The college bestows its public recognition and honors in order to encourage and promote excellence in research and creativity in both the educational and the professional theatre. Among the Fellows are actors, theatre critics, costume designers, directors, scene designers, playwrights, lighting designers, producers and administrators, research scholars, and teachers, any of whom may be associated with the commercial as well as the educational theatre in America.

Each year at the annual meeting, and in individual sessions elsewhere during the year, distinguished members of the organization are interviewed on video tape in order to preserve the history of American theatre with which they have been involved. A history of the Fellows was published in 1995: American Theatre Fellows: the First Thirty Years, edited by Jed H. Davis and an advisory board consisting of the dean and deans emeriti of the College. The interview video tapes and other archival materials of the Fellows are preserved at the University of Texas Libraries, Austin, Texas.

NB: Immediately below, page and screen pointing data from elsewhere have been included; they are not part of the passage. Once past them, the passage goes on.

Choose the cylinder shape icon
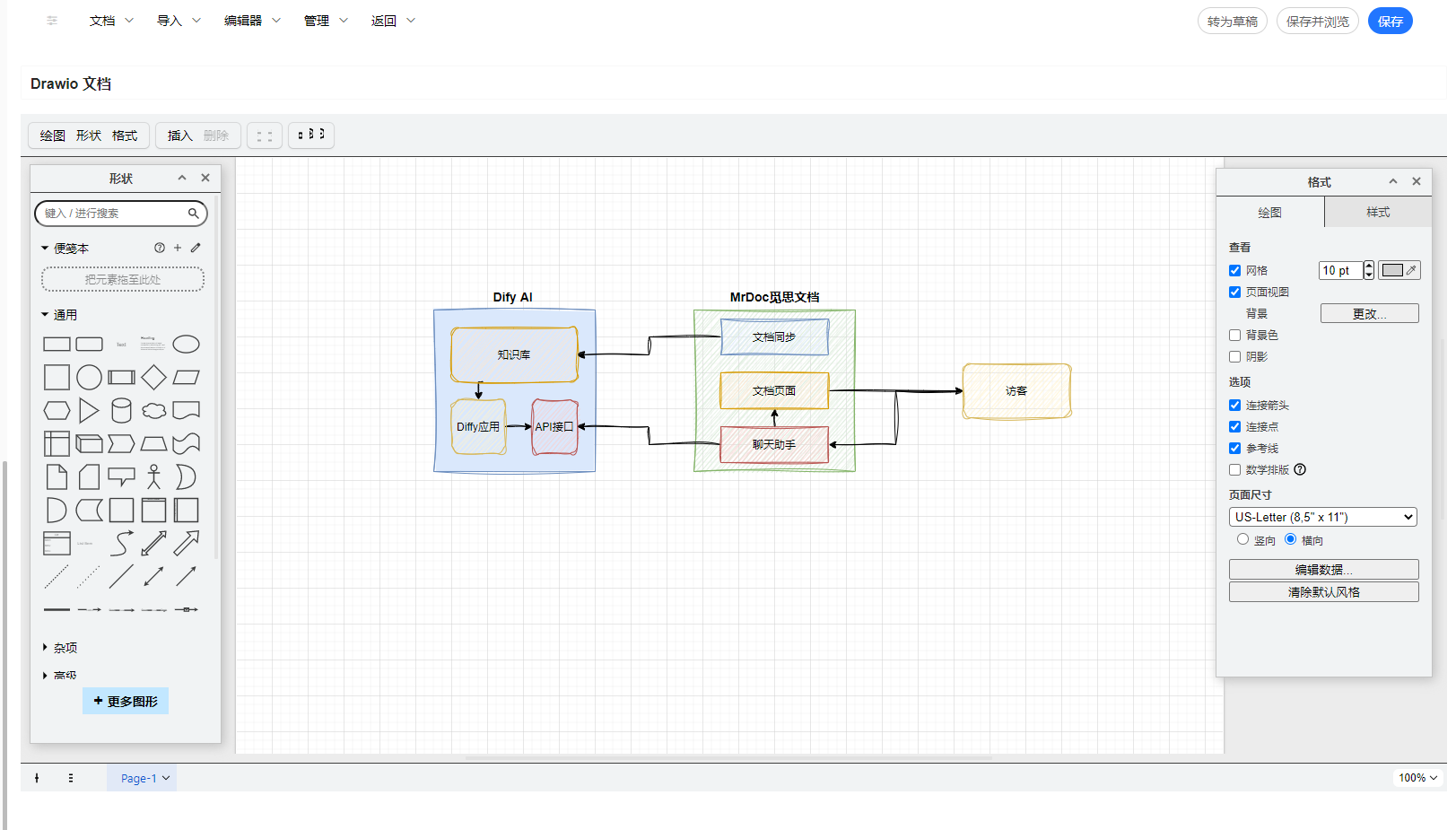This screenshot has width=1456, height=830. pos(121,411)
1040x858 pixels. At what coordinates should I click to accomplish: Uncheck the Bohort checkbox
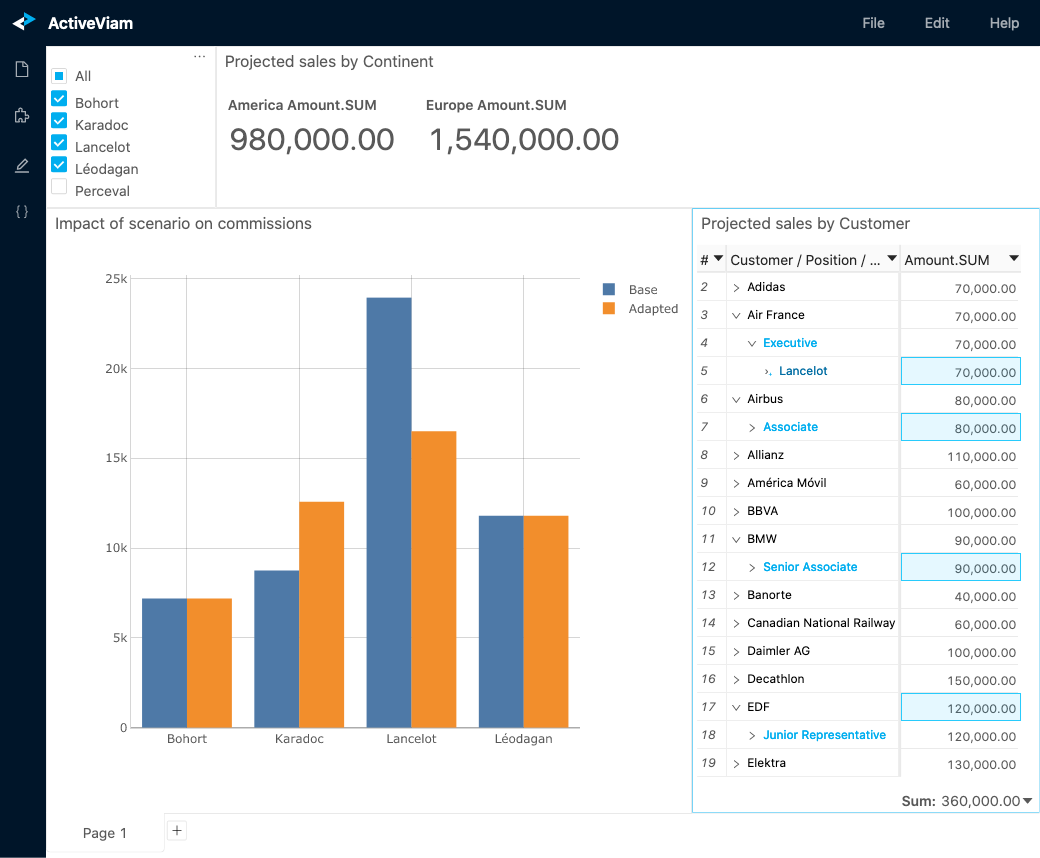(x=59, y=102)
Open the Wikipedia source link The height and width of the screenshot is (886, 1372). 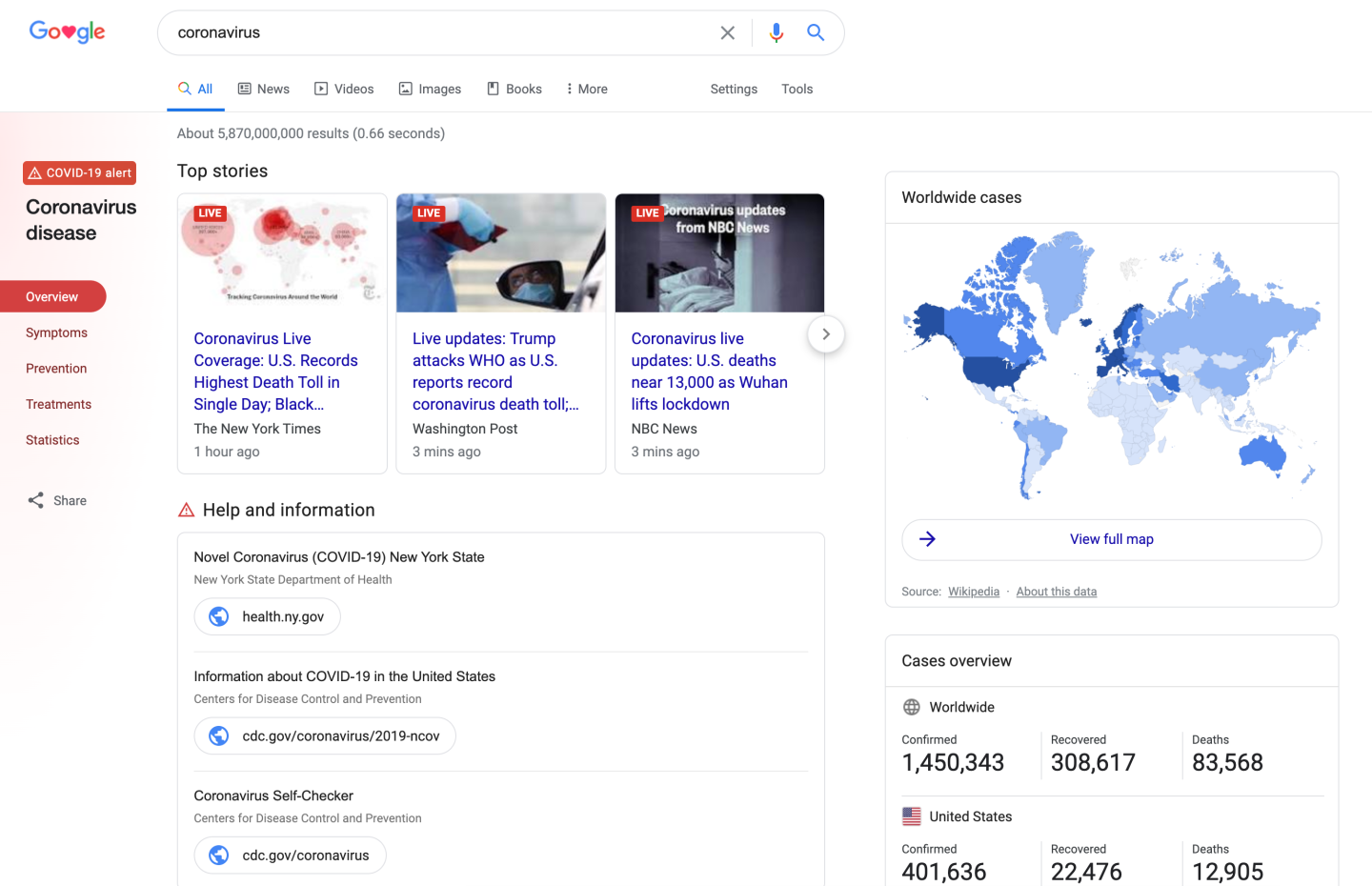pos(973,591)
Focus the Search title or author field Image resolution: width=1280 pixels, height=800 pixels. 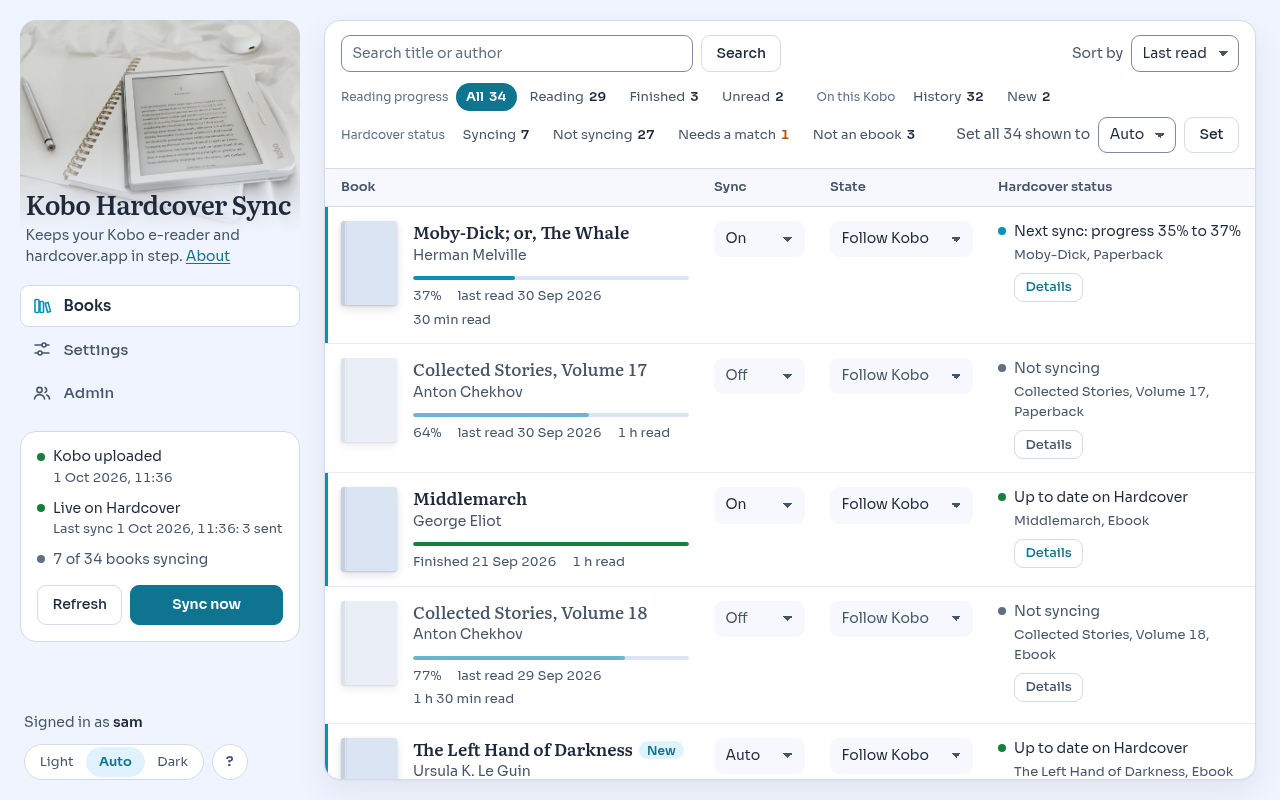517,54
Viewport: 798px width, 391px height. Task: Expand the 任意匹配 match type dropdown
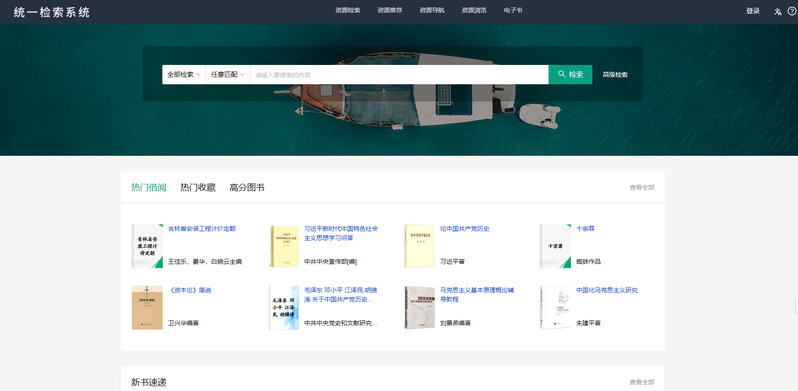coord(227,74)
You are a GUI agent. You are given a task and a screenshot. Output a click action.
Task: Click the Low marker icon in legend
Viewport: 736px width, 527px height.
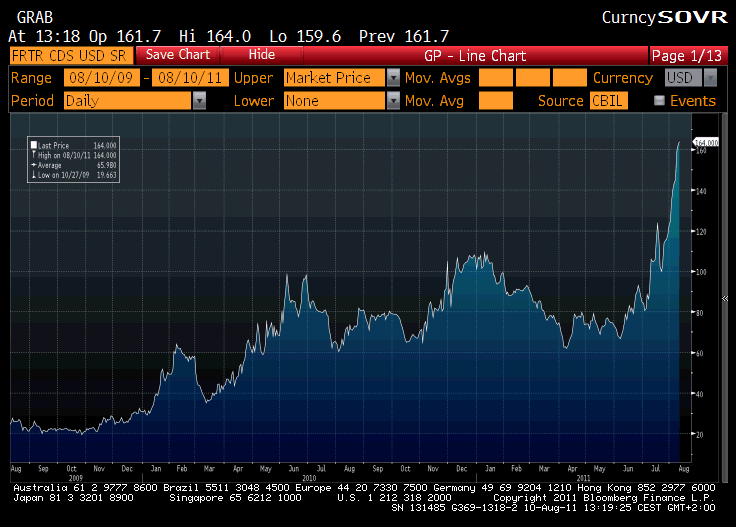coord(35,175)
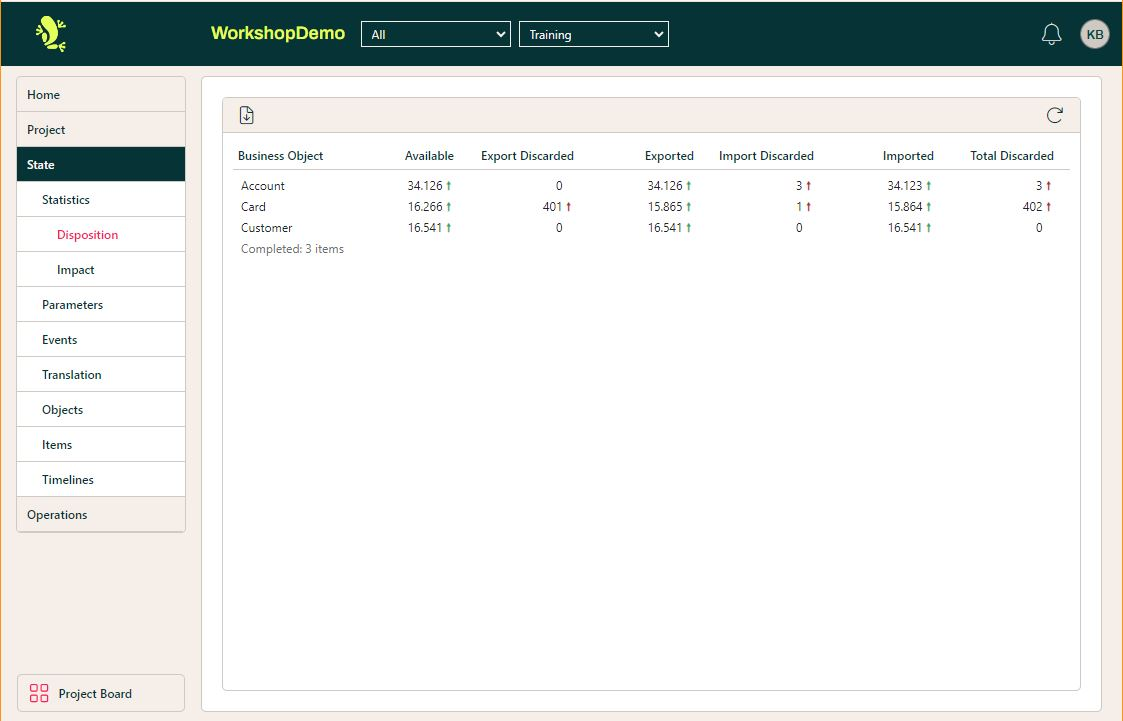Expand the Operations section
This screenshot has width=1123, height=721.
pos(101,515)
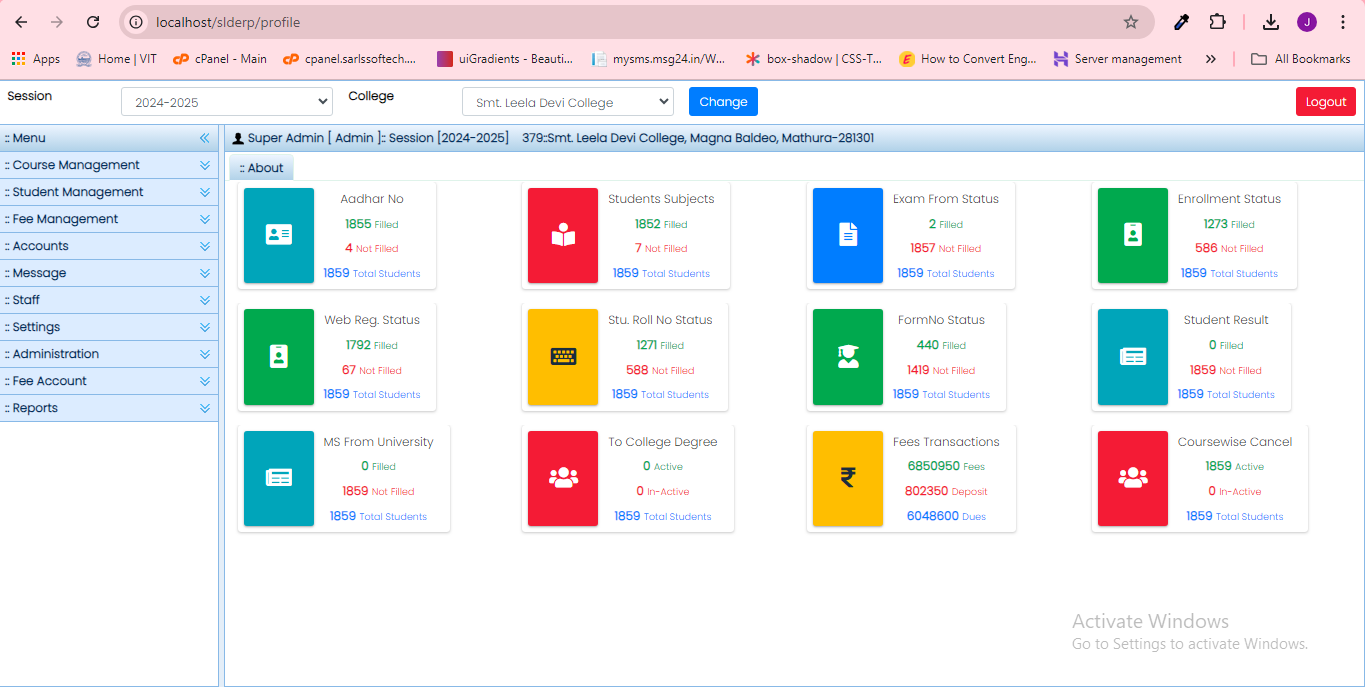The image size is (1365, 687).
Task: Click the Students Subjects book icon
Action: pos(562,236)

Among those on whom membership has been conferred are Edward Albee, Joseph Anthony, Avery Brooks, Jack Clay, Richard L. Coe, Moses Gunn, Richard G. Fallon, Zelda Fichandler, Gerald Freedman, Rev. Gilbert V. Hartke, O.P., Julia Heflin, Fay Kanin, Jerome Lawrence, Ming Cho Lee, Romulus Linney, Margaret E. Lynn, Davey Marlin-Jones, Marshall W. Mason, Mark Medoff, Arnold Moss, Donn B. Murphy, Frederick O'Neal, Craig Noel, Jose Quintero, Lloyd Richards, George Schaefer, Barrie Stavis, Ezra Stone, Jennifer Tipton and Winifred Mary Ward.